Debate Magazine

Blast From The Past

Posted on the 06 July 2011 by Juliez
I thought we were done with this...

I thought we were done with this...

I was at my friend’s house working on a project for school. It was getting late so her mum made us dinner. At the table, my friend’s dad was ordering her mum around and asking for things to be brought to him. Now, it was all in good fun, but it still bugged me a little bit because it reminded me of the times that Betty Friedan discusses in “Feminine Mystique.” And then, to make matters worse, my friend’s mum started talking about how she just lost her job. While we were eating, she started complaining about her lack of employment. Then she concluded that now that she is unemployed she MUST resume the housewife roll. She proceeded to name off a laundry list of chores for her to do the next day: clean kitchen floor, wash clothes, scrub walls, clean kids’ rooms, etc.

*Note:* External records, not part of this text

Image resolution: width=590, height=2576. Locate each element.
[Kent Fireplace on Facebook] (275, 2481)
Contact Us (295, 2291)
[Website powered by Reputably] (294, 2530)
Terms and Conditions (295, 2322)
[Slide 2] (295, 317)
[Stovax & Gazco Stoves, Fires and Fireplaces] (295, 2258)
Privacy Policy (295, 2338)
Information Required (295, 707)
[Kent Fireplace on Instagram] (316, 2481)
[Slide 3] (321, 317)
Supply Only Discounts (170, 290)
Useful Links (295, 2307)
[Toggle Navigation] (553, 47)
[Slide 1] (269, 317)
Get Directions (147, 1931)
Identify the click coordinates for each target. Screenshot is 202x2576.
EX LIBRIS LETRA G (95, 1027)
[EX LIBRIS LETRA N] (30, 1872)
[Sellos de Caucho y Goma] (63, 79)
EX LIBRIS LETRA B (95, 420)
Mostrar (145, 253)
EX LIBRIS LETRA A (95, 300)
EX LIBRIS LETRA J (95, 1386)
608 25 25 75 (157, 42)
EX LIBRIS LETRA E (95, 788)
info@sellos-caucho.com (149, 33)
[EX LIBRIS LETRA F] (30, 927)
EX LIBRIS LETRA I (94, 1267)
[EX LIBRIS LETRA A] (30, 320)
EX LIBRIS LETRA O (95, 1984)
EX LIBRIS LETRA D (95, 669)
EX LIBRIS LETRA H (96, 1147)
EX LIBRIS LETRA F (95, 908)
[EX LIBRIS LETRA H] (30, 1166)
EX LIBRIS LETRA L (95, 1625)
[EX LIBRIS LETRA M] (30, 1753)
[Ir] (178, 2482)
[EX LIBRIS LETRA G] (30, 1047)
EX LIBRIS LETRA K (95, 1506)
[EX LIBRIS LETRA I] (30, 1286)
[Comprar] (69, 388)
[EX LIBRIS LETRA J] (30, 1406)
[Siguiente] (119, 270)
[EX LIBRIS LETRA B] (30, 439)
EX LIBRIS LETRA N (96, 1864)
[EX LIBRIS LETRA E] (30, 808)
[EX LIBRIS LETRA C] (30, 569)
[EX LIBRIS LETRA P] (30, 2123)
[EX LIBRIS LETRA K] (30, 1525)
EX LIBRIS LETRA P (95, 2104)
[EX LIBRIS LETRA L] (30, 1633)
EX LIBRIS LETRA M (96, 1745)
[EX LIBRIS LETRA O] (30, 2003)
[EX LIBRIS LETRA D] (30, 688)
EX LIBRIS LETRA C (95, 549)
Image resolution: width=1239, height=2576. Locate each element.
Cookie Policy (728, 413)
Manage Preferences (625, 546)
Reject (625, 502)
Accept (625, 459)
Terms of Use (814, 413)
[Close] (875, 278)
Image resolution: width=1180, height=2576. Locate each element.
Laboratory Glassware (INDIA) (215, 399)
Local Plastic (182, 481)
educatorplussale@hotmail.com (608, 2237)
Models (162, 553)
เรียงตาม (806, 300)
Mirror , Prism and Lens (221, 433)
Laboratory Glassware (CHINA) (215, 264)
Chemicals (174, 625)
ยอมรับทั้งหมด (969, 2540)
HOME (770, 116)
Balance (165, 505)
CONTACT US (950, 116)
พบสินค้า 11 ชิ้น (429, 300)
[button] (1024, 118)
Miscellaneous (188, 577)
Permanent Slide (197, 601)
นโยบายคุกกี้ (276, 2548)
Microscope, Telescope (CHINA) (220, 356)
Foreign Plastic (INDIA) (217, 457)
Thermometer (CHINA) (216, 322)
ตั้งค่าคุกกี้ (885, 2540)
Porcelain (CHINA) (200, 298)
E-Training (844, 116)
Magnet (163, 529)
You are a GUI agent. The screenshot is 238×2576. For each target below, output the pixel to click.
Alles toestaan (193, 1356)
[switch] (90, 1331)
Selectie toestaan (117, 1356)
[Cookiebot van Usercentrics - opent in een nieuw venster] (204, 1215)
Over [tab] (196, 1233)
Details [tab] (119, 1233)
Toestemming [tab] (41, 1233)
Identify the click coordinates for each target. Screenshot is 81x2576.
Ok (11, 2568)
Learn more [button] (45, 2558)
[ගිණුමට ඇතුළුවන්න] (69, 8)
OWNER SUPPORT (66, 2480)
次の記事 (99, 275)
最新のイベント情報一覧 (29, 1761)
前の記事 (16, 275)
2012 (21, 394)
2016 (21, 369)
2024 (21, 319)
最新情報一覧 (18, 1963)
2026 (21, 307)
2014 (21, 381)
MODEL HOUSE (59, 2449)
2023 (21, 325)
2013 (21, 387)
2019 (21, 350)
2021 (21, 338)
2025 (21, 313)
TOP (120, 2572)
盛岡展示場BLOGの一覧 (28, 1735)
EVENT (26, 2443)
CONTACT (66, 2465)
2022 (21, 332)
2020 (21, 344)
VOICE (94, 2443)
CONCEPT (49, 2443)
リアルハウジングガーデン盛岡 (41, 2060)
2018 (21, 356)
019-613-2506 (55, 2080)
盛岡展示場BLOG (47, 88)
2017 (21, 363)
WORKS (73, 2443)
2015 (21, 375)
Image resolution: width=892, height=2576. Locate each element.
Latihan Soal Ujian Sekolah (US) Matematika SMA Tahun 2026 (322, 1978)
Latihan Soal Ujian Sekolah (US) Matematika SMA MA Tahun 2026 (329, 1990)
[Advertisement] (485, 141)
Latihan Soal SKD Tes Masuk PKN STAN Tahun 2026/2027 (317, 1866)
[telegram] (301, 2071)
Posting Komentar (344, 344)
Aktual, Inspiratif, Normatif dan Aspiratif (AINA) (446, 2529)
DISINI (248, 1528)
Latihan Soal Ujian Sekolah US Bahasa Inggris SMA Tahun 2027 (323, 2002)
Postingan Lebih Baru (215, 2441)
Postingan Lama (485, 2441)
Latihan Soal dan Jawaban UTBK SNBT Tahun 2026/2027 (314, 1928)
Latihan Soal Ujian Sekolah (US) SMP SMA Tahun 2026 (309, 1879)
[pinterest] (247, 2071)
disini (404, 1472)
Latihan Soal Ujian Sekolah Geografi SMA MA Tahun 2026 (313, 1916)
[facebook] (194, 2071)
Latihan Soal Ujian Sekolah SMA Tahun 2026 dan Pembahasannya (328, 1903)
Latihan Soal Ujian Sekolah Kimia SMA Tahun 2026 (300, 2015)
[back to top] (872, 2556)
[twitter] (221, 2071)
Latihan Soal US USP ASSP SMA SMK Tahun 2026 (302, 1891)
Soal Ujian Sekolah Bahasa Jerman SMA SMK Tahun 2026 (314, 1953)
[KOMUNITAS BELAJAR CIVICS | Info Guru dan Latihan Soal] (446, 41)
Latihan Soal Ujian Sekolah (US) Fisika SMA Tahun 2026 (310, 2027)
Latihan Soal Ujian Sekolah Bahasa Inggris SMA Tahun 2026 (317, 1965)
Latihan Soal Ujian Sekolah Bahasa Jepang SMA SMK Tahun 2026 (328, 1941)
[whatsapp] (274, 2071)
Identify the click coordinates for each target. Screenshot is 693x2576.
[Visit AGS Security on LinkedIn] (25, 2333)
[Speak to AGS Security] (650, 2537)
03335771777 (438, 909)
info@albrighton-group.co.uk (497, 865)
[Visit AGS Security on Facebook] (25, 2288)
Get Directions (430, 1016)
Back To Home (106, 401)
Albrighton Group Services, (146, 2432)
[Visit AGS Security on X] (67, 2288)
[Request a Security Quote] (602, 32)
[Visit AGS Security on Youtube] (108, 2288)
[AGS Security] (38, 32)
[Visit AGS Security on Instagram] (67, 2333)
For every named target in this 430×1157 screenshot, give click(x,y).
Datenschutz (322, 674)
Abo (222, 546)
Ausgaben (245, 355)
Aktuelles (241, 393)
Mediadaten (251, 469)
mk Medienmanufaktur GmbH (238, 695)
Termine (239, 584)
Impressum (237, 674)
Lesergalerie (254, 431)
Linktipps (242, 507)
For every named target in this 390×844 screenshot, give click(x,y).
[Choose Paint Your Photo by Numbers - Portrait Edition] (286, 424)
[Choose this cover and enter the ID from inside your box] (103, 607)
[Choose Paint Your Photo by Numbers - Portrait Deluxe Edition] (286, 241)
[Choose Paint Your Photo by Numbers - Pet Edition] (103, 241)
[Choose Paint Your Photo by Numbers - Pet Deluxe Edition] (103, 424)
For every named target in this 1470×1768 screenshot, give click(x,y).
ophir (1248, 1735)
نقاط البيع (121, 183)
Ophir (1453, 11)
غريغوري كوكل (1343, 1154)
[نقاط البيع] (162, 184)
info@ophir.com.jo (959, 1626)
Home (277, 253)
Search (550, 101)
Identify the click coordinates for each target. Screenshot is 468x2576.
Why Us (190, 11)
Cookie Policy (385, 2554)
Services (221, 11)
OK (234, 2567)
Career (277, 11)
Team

Does this sound familiar? If you have read the Feminine Mystique then you know what I am talking about. If not, then I will explain to you that the matter at hand is one of 20th century thinking. It’s the concept that women used to believe that all they were good for was house work, being a housewife, and a stay at home mom. Women had no identity in those days because they would only be able to relate to the household world (the “domestic sphere”) and were, in turn, cut off from the outside realms of reality. They were essentially brainwashed by the popular Housekeeping magazines of those days – convinced that their only purpose in life was to serve their husband and children. They were slaves to their own lives, loves, families and own gender. Does this seem fair? NO!

Why was it that Pre-Friedan, anyone with a vagina was socially forced to be trapped in a house wearing an apron and heels the whole day in order to maintain a “proper image”? Thanks to Betty Friedan, a beloved founder of our modern movement, we have been able to branch out past these horrid confinements.

To be a woman is to be strong, independent, loving, powerful, and capable of doing what others can’t. We are born with a motherly instinct, with a heart, with a mind set for living life for happiness. And so, we march on and persevere through the rough patches of weeds that stand in the way of beautiful meadows.

Houses are for families to live in, love in, and laugh in. Not for women to be confined in, to clean in, and to cook in.